Jeffries uses a term and concept "productivity of labour" that is unhelpful, I think.

Increasing the mass of profit doesn't push up the average rate of profit. More the opposite.

Sam Lord
29-07-2012, 06:50 PM
Are you agreeing with me ?



I didn't really give an opinion. I posted a quote from a textbok which would appear to support your opinion that Jeffreys misunderstands the question of mass profit.

C. Flower
29-07-2012, 07:22 PM
I didn't really give an opinion. I posted a quote from a textbok which would appear to support your opinion that Jeffreys misunderstands the question of mass profit.

Ah. And also, thus, does not understand the tendency of the rate of profit to fall.

I think it was a very common misunderstanding. The long post war boom, in spite of some very sharp economic crises, created an illusion of strength in capitalism. and left theorists underestimated the very powerful and unavoidable tendencies for capitalism "to be its own gravedigger."

riposte
29-07-2012, 07:38 PM
Marx said "capitalism will eat itself," I guess it's having dessert right now.

C. Flower
30-07-2012, 11:31 AM
Marx said "capitalism will eat itself," I guess it's having dessert right now.

Lol!

Where did he say that, I wonder ?

Famously, he said that the bourgeoisie, in capitalism, turns the working class into a "revolutionary combination" (whereas before workers were isolated in cottage industry) who would be the gravediggers of the bourgeoisie.


The essential conditions for the existence and for the sway of the bourgeois class is the formation and augmentation of capital; the condition for capital is wage-labour.
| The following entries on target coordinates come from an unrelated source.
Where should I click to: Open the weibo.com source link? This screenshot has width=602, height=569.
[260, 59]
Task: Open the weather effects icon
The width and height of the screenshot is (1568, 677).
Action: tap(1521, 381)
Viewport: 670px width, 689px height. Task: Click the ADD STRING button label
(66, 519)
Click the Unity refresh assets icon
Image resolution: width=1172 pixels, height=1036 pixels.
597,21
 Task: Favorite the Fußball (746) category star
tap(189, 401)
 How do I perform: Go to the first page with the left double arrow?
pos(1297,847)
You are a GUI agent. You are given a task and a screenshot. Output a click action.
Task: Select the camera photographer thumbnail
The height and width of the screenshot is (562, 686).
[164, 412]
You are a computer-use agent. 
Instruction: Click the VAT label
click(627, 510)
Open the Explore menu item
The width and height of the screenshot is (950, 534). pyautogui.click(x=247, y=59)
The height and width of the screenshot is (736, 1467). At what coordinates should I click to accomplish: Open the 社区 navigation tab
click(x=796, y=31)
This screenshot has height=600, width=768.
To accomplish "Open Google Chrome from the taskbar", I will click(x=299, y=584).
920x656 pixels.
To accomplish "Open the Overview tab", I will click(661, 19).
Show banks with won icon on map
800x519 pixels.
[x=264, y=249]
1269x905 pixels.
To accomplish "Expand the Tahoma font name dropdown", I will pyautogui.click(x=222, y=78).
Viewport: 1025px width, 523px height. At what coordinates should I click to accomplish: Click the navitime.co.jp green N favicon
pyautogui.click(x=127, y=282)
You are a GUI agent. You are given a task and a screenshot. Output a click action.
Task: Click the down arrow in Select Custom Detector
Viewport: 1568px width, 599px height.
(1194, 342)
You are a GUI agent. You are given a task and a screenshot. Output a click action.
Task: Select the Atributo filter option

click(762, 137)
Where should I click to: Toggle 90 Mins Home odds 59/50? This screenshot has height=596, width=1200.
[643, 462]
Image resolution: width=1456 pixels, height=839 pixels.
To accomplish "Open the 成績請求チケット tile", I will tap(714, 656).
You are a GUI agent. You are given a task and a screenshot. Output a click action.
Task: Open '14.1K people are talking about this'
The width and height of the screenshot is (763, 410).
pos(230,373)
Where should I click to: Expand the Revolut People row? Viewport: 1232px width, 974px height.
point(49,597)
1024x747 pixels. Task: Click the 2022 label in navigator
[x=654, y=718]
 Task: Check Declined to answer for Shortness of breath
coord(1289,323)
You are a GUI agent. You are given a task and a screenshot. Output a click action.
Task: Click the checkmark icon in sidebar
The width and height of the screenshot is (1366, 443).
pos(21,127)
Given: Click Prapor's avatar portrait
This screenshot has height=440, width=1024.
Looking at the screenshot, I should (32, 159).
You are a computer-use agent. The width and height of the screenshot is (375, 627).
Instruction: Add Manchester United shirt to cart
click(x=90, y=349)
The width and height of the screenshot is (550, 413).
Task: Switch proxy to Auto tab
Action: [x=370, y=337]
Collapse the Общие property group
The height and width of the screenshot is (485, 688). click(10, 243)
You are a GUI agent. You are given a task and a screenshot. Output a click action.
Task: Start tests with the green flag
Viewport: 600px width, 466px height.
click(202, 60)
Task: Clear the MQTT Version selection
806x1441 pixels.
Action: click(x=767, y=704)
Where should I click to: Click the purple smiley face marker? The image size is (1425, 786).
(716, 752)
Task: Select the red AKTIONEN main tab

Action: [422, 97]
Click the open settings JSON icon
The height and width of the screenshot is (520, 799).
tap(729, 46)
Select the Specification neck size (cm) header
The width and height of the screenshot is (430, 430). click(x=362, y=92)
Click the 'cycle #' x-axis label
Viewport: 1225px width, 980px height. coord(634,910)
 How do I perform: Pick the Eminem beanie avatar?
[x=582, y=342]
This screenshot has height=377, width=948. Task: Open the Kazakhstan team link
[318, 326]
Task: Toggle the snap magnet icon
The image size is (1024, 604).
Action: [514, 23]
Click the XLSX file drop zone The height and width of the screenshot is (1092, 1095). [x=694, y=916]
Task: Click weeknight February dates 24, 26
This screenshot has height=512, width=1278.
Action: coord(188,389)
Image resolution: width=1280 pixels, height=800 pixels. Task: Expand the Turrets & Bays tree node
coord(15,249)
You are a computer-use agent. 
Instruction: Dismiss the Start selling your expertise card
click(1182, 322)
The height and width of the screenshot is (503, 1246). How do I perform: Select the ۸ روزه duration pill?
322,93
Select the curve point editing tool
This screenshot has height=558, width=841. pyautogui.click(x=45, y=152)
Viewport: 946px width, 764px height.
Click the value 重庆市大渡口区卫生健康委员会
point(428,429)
Wage-labour rests exclusively on competition between the labourers. The advance of industry, whose involuntary promoter is the bourgeoisie, replaces the isolation of the labourers, due to competition, by the revolutionary combination, due to association. The development of Modern Industry, therefore, cuts from under its feet the very foundation on which the bourgeoisie produces and appropriates products. What the bourgeoisie therefore produces, above all, are its own grave-diggers. Its fall and the victory of the proletariat are equally inevitable. (communist manifesto)

ZeroWedge
31-07-2012, 07:30 PM
You are looking in the wrong direction for an answer to todays inequality. Marx is out of date because capitalism as he knew it doesnt exist anymore. Most businesses today are financed not with capital but with debt. And most of the profits dont go to the capitalists, but are siphoned off by the executives, board of directors and financiers.

Todays capitalists carrying the investment risk are usually pension funds of ordinary people with no control over how their capital is deployed. They take all the risk, but get little or none of the profits.

C. Flower
01-08-2012, 12:13 AM
You are looking in the wrong direction for an answer to todays inequality. Marx is out of date because capitalism as he knew it doesnt exist anymore. Most businesses today are financed not with capital but with debt. And most of the profits dont go to the capitalists, but are siphoned off by the executives, board of directors and financiers.

Todays capitalists carrying the investment risk are usually pension funds of ordinary people with no control over how their capital is deployed. They take all the risk, but get little or none of the profits.

Well ZW, you are pretty close to what Marx said, as you would see if you read posts 1 and 2 (particularly 2).





‘It reproduces a new financial aristocracy, a new variety of parasite in the shape of promoters, speculators and simply nominal directors; a whole system of swindling by means of corporate promotion, stock insurance, and stock speculation.’